Most people in the American tactical knife arena first became aware of Fred Perrin through the LaGriffe knife, which was first a custom, handmade knife from Fred’s workshop in France, and then became a production knife by Emerson Knives, Inc, which still produces their version to this day. Hands down, I still think the LaGriffe is the perfect urban self-defense/utility knife, no matter which version you have, custom or production. I do have to say, the custom versions have a different feel, and Fred really has a rustic/tribal vibe to his custom work. He has also had several successful collaborations with Spyderco, including the Street Bowie, Street Beat, and the first folding knife collaboration he’s done, the PPT. Word has it that soon, there will be another fixed blade collaboration between Spyderco and Fred hitting the market.

“There are no tactical knives, just tactical minds” – Fred Perrin

As mentioned, Mr. Perrin tends to make tactical knives, and other self-defense-oriented tools, while maintaining a sense of art and creativity about what he makes. He does this by understanding what an EDC/self-defense tool needs to function. As one of the most in-demand instructors for government and military in Europe, he also gets feedback from real hardcore end-users, to better understand and make improvements, which is important when that tool is trusted to save your life or complete a mission. He is also influenced by his own military service, and years of real-world experience in violence, as well as training in martial arts, including pentjak silat and old school, street style savate.

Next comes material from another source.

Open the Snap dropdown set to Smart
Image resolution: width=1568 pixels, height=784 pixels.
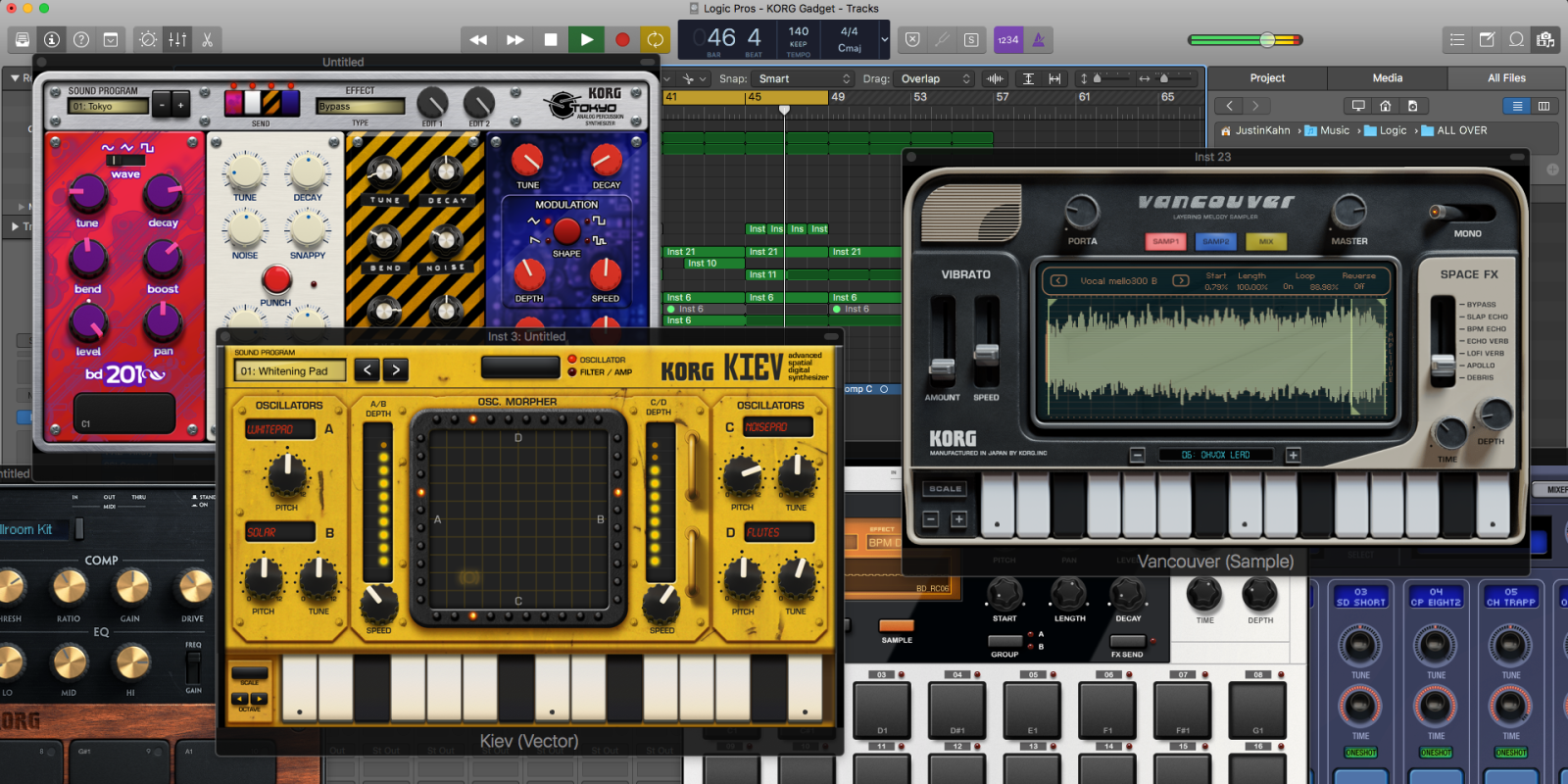[804, 78]
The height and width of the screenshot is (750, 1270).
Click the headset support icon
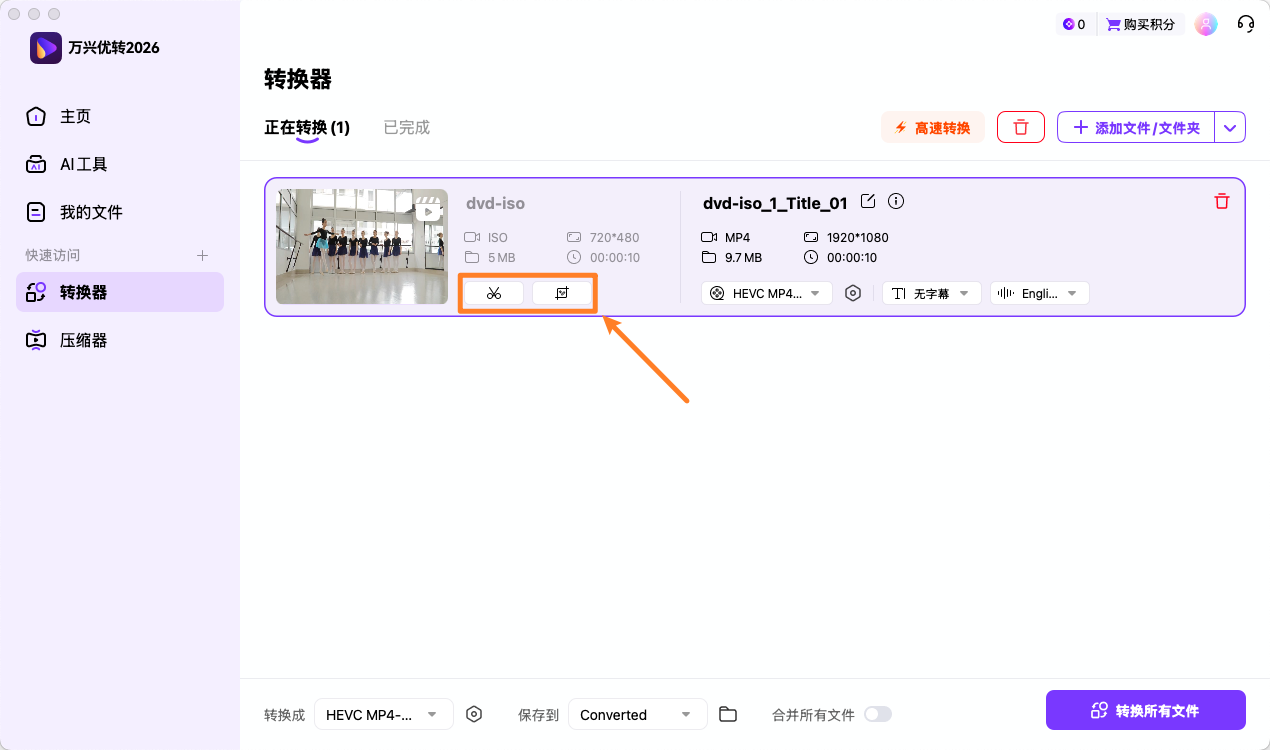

Several years ago, Mr. Perrin started working with a French company, Max Knives, to make production versions of his most popular models, so more people could access good tools, without the wait time always associated with custom knife makers. Through Max Knives, there are several versions of the LaGriffe, the La Shark, Tri-folder, several of his Bowie models, as well as throwing knives, daggers, push knives, and other, limited production runs of special products, all of which are priced at a very good point, making them a great value in the self-defense world. We are proud to carry his production knives in our store, as they are very high quality for a very reasonable price point.

One of the primary issues with any custom knife, but especially with Fred’s knives, is supply. Coming from Europe, shipping, customs departments, and currency exchange rates can take a long time. Also, for many years, Perrins production knives were only available online or sold at higher prices through secondary distributors. Luckily, at CEBLADES, we have a long-time relationship with Fred, which allows us to import directly from Mr. Perrin, and bring the product line at more affordable pricing while being able to maintain a decent stock level.